* [AIM OF THE EXERCISE] Would you repeat each line below precisely as it stands?

* [RECORDS FOR PROCESSING]
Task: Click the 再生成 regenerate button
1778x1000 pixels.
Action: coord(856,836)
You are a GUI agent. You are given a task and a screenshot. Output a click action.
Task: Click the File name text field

* [WORKED SOLUTION]
Task: Click the 再生成 regenerate button
1778x1000 pixels.
Action: coord(856,836)
You are a GUI agent. You are given a task and a screenshot. Output a click action.
Task: Click the File name text field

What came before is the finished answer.